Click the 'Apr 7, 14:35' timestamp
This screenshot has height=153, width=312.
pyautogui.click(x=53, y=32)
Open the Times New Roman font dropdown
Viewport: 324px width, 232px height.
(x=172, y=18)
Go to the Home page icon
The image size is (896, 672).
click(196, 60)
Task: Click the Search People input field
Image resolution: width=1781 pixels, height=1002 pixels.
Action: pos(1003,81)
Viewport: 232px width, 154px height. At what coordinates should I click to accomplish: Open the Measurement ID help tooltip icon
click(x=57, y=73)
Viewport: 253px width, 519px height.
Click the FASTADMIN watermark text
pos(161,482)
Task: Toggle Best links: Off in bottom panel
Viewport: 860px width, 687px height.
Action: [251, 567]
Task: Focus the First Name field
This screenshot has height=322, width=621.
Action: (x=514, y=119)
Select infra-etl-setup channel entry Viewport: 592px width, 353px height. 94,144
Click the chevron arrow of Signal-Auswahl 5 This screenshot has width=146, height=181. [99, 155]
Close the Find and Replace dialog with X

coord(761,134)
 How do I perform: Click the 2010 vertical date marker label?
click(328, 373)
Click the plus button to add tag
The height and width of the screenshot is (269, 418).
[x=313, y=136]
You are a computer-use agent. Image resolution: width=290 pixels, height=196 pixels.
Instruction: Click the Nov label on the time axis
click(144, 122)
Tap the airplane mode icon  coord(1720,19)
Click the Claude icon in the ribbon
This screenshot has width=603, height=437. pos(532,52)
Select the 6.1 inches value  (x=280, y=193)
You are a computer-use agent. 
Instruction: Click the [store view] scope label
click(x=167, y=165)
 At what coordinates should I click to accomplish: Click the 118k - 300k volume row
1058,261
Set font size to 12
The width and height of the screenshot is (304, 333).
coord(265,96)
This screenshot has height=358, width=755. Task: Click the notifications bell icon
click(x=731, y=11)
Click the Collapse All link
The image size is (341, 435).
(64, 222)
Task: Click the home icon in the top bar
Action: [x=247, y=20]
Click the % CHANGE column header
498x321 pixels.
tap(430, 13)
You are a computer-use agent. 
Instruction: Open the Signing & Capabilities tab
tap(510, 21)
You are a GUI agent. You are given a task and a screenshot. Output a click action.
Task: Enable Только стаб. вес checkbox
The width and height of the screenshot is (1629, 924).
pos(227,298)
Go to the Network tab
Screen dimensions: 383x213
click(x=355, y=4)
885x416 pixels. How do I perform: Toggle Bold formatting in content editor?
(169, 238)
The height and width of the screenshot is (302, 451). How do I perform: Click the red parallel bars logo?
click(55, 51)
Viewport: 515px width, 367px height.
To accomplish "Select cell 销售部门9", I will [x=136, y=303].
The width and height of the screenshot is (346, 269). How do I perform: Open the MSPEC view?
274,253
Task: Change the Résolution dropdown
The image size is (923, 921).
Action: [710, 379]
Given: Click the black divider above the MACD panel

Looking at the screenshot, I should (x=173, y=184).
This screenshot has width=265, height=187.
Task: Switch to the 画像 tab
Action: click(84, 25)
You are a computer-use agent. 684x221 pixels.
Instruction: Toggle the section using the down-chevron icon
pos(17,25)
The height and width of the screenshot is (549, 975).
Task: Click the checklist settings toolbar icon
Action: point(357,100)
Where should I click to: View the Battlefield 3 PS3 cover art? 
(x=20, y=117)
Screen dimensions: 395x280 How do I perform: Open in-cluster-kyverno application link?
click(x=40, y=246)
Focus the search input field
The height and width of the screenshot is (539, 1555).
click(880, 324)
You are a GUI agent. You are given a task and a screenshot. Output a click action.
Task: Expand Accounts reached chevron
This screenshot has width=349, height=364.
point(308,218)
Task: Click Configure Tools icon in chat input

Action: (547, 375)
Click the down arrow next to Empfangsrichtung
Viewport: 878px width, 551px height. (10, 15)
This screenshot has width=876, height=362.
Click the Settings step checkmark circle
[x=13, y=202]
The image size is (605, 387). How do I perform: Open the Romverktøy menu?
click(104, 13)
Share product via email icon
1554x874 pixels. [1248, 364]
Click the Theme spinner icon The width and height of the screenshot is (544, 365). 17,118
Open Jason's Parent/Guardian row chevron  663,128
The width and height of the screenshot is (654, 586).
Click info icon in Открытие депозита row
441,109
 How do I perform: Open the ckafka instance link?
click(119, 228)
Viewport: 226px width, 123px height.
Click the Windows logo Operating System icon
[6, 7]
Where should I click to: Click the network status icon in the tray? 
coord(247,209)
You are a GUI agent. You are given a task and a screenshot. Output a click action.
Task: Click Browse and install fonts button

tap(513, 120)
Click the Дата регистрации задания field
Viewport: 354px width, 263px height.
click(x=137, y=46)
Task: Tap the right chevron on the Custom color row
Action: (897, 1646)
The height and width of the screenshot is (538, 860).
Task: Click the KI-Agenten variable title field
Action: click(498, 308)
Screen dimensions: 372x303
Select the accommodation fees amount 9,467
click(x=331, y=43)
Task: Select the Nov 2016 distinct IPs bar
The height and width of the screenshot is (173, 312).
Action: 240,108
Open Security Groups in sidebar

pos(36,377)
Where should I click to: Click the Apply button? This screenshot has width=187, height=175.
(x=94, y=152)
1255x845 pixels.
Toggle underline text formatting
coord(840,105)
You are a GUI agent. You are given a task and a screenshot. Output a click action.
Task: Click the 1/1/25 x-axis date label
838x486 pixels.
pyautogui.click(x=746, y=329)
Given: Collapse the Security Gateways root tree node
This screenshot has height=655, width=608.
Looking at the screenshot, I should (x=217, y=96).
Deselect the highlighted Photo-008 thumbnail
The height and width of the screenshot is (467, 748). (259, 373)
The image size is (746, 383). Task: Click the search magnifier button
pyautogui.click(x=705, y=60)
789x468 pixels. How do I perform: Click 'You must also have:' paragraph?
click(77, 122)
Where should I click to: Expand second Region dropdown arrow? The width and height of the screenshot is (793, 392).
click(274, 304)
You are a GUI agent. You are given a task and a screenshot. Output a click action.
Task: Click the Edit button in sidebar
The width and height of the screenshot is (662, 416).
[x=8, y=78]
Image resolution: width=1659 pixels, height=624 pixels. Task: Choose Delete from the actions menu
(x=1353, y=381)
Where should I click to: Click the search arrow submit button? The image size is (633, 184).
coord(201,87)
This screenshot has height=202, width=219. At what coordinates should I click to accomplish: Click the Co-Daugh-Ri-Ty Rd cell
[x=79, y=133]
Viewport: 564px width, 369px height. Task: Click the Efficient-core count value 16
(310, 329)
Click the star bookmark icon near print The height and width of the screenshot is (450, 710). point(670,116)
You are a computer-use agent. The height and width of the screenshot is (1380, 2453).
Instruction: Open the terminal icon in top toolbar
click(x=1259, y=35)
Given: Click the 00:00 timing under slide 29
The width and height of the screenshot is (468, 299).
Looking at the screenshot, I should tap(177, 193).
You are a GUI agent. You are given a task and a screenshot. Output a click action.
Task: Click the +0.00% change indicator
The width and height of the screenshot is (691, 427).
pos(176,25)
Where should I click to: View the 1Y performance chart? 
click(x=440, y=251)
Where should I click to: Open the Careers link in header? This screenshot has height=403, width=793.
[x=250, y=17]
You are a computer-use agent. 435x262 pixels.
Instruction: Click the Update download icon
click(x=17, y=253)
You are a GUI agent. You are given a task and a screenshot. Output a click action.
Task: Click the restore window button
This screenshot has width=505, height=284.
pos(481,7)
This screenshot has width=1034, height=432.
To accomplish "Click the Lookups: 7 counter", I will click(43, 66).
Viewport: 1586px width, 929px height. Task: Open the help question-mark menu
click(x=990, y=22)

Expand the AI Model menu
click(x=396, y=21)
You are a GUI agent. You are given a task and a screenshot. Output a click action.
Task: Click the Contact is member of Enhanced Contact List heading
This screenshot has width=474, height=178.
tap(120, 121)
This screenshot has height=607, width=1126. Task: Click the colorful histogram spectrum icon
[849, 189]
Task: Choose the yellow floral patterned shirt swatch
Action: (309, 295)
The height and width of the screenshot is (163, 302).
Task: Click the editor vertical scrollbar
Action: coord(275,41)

> [Exercise task]: Can you recast everything from the line containing "You are a computer-use agent. 684x221 pixels." down to the line containing "pos(36,377)" as a numbered list, leaving out blank lines?

> [Expected answer]:
1. You are a computer-use agent. 684x221 pixels.
2. Instruction: Toggle the section using the down-chevron icon
3. pos(17,25)
4. The height and width of the screenshot is (549, 975).
5. Task: Click the checklist settings toolbar icon
6. Action: point(357,100)
7. Where should I click to: View the Battlefield 3 PS3 cover art? 
8. (x=20, y=117)
9. Screen dimensions: 395x280 How do I perform: Open in-cluster-kyverno application link?
10. click(x=40, y=246)
11. Focus the search input field
12. The height and width of the screenshot is (539, 1555).
13. click(880, 324)
14. You are a GUI agent. You are given a task and a screenshot. Output a click action.
15. Task: Expand Accounts reached chevron
16. This screenshot has width=349, height=364.
17. point(308,218)
18. Task: Click Configure Tools icon in chat input
19. Action: (547, 375)
20. Click the down arrow next to Empfangsrichtung
21. Viewport: 878px width, 551px height. (10, 15)
22. This screenshot has width=876, height=362.
23. Click the Settings step checkmark circle
24. [x=13, y=202]
25. The image size is (605, 387). How do I perform: Open the Romverktøy menu?
26. click(104, 13)
27. Share product via email icon
28. 1554x874 pixels. [1248, 364]
29. Click the Theme spinner icon The width and height of the screenshot is (544, 365). 17,118
30. Open Jason's Parent/Guardian row chevron  663,128
31. The width and height of the screenshot is (654, 586).
32. Click info icon in Открытие депозита row
33. 441,109
34.  How do I perform: Open the ckafka instance link?
35. click(119, 228)
36. Viewport: 226px width, 123px height.
37. Click the Windows logo Operating System icon
38. [6, 7]
39. Where should I click to: Click the network status icon in the tray? 
40. coord(247,209)
41. You are a GUI agent. You are given a task and a screenshot. Output a click action.
42. Task: Click Browse and install fonts button
43. tap(513, 120)
44. Click the Дата регистрации задания field
45. Viewport: 354px width, 263px height.
46. click(x=137, y=46)
47. Task: Tap the right chevron on the Custom color row
48. Action: (897, 1646)
49. The height and width of the screenshot is (538, 860).
50. Task: Click the KI-Agenten variable title field
51. Action: click(498, 308)
52. Screen dimensions: 372x303
53. Select the accommodation fees amount 9,467
54. click(x=331, y=43)
55. Task: Select the Nov 2016 distinct IPs bar
56. The height and width of the screenshot is (173, 312).
57. Action: 240,108
58. Open Security Groups in sidebar
59. pos(36,377)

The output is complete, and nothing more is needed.